As tarifas cobradas pelas empresas constituem outro elemento que expõe os verdadeiros interesses da iniciativa privada no setor de saneamento. Para satisfazer os investidores nacionais e estrangeiros, a concessionária Águas de Manaus tanta atualmente para impor um reajuste tarifário de 24,5%, promovendo indignação em toda a cidade. Com tal reajuste, a empresa oferece em Manaus a água mais cara da Amazônia, reforçando uma cruel tradição iniciada com a privatização.
Trata-se de transformar o acesso à água em privilégio para aqueles que podem pagar, negligenciando as condições econômicas dos setores mais pobres da cidade. Esta iniciativa se reveste de constrangedora crueldade na medida em que enfrentamos uma crise generalizada, que tem afetado não somente a saúde da população manauense, mas também as dimensões sociais e econômicas da cidade, lançando muitos em condições de pobreza e indigência.
Ao mesmo tempo a concessão permanece entre as piores colocações no ranking das grandes cidades brasileiras, segundo o Instituto Trata Brasil. Este pódio reflete os efeitos de uma política de exclusão materializada na negligência das populações mais pobres e na morosidade da implantação da tarifa social, que beneficia apenas 28% das famílias que têm direito, deixando mais de cem mil núcleos familiares sem este importante auxilio (MDS, 2021).
Como atores principais do mercado, as empresas não se interessam pelas questões sociais dos territórios. Elas buscam prioritariamente maximizar os seus lucros, satisfazendo as aspirações dos seus investidores que vivem fora da Amazônia, ignorando as necessidades e urgências dos nossos povos. Esses investidores saem pelo mundo à procura de locais favoráveis para os seus negócios milionários, encontrando na Amazônia uma chance de ampliar os seus rendimentos, independente das condições que vivemos.
A estes financistas e empresários não interessam se passamos fome ou sede, morremos ou vivemos, amamos ou odiamos, sofremos ou regozijamos. A eles só interessam multiplicar os seus lucros e consolidar os seus promissores negócios, exigindo condições favoráveis e apoio absoluto dos governos locais. Para isso, integram redes de pressões e lobbies que influenciam as decisões governamentais, numa total indiferença aos prejuízos sociais e ambientais dos territórios.

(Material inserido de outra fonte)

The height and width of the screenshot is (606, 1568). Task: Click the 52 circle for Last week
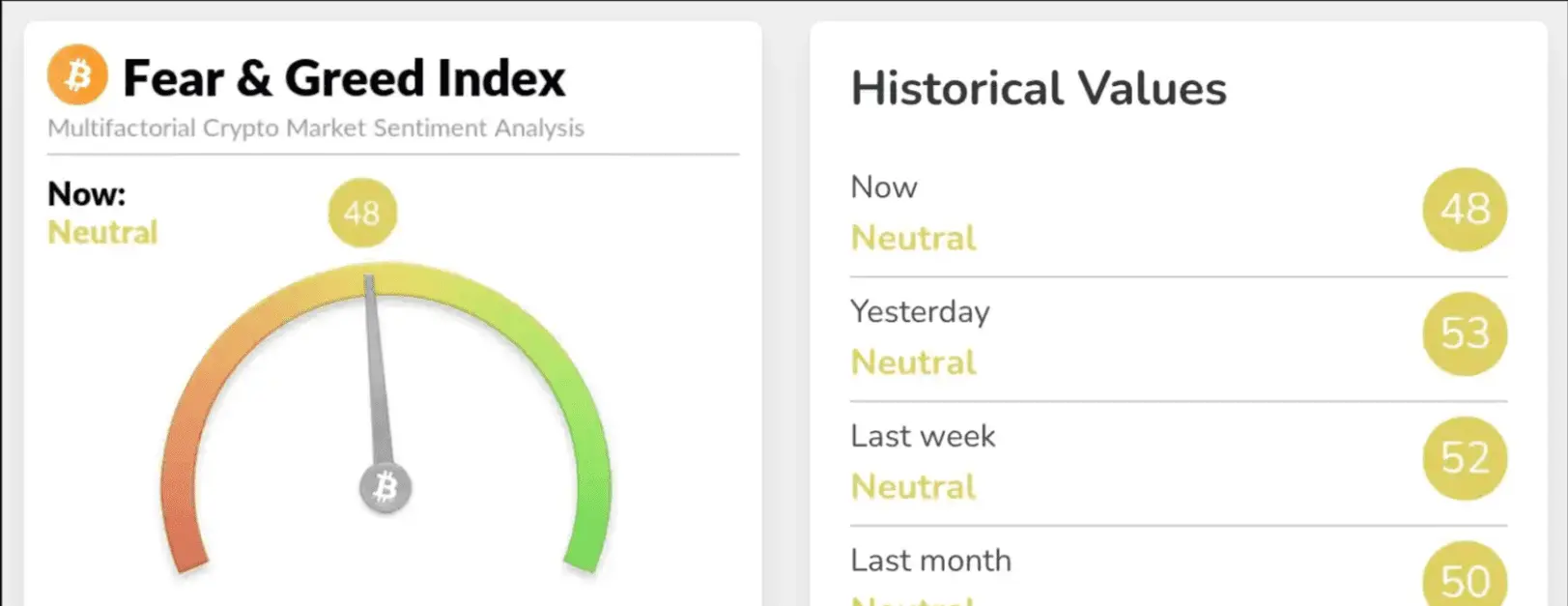pos(1465,458)
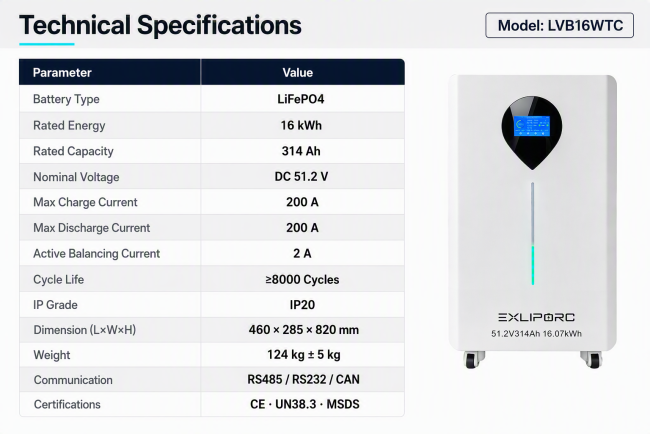
Task: Click the 16 kWh rated energy value
Action: 301,125
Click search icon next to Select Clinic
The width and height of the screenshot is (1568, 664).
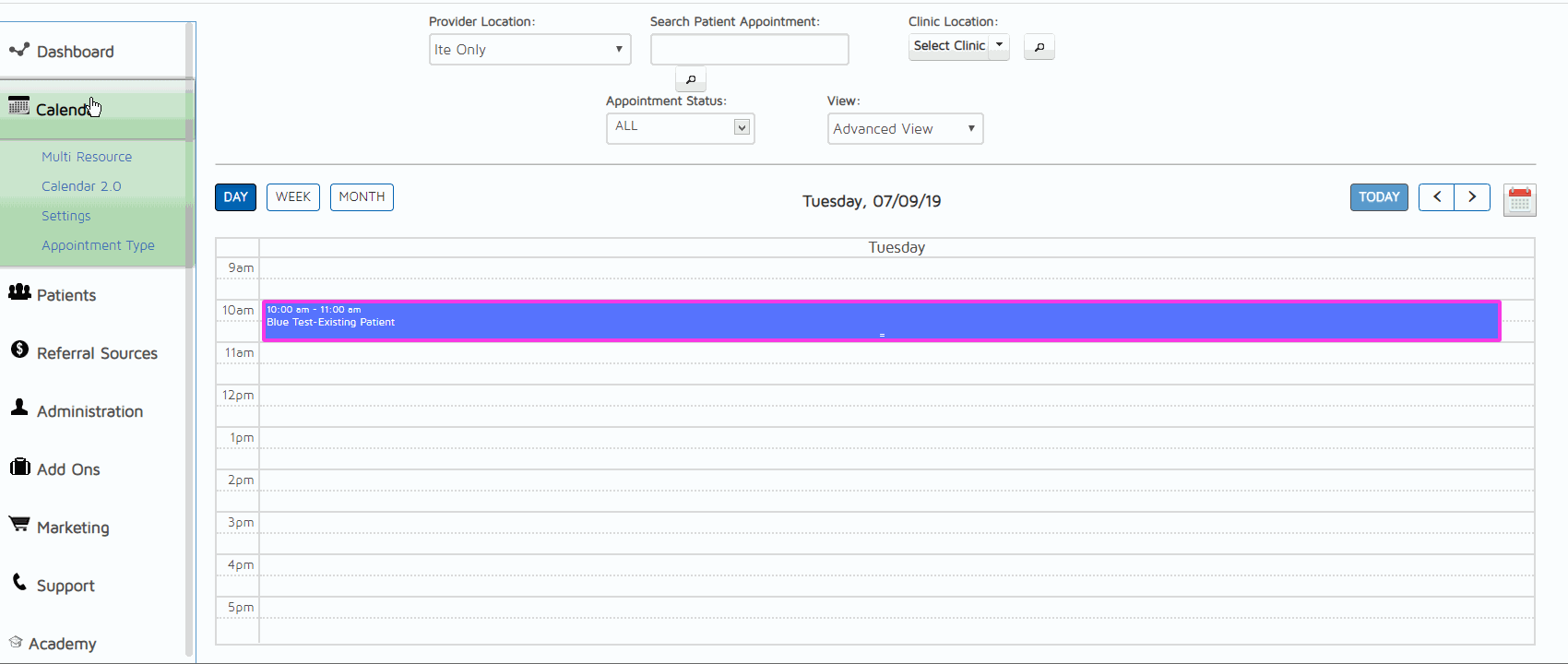coord(1039,47)
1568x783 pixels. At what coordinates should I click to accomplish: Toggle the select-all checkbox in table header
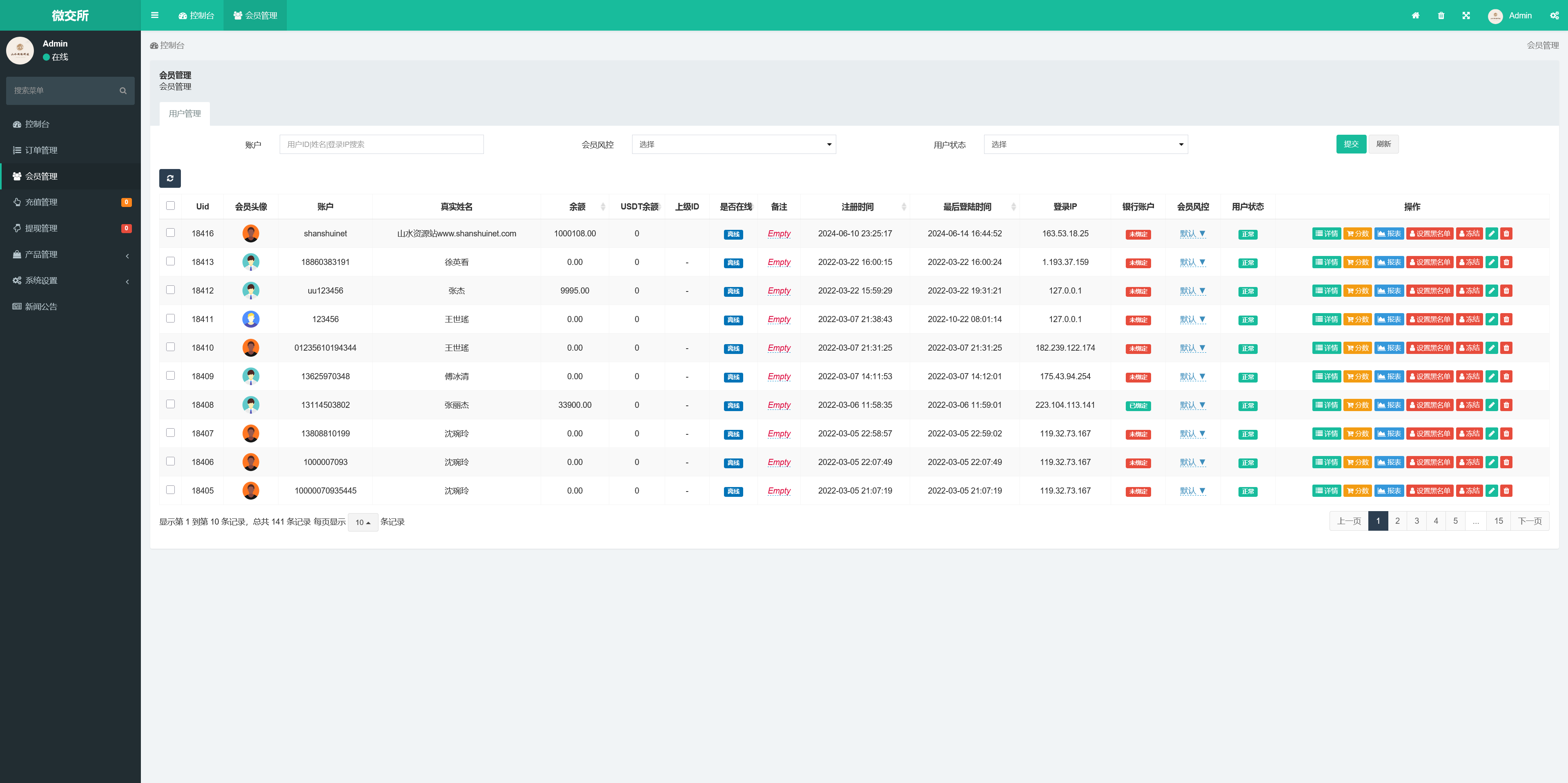pyautogui.click(x=170, y=206)
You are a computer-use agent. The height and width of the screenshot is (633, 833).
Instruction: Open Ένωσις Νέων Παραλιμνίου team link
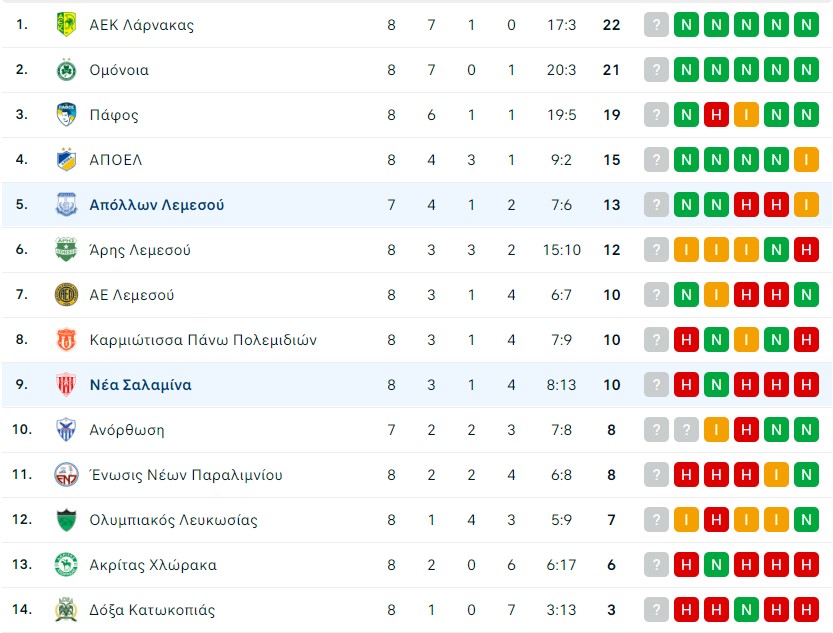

Subvertem a democracia a seu favor, retirando o poder das populações nativas e impondo a sua vontade para favorecer os seus empreendimentos. Eles se opõem às democracias populares, que buscam garantir direitos e erradicar as desigualdades, pois eles vivem das desigualdades e apoiam as estruturas injustas que os ajudam a acumular mais riqueza e poder. Trabalham incessantemente para a fragilização das organizações que querem mudanças significativas das sociedades.
Querem sociedades submissas aos ditames daqueles que comandam a economia para que possam transformar tudo em mercadoria: a água, a terra, a vida. Fazem aliados em todas as instâncias de governos, a fim de garantirem os seus interesses. Assim, consolidam a tirania do dinheiro baseando-se em informações falsas e manipuladoras. Querem dinheiro e excluem aqueles que não o têm, os mais pobres.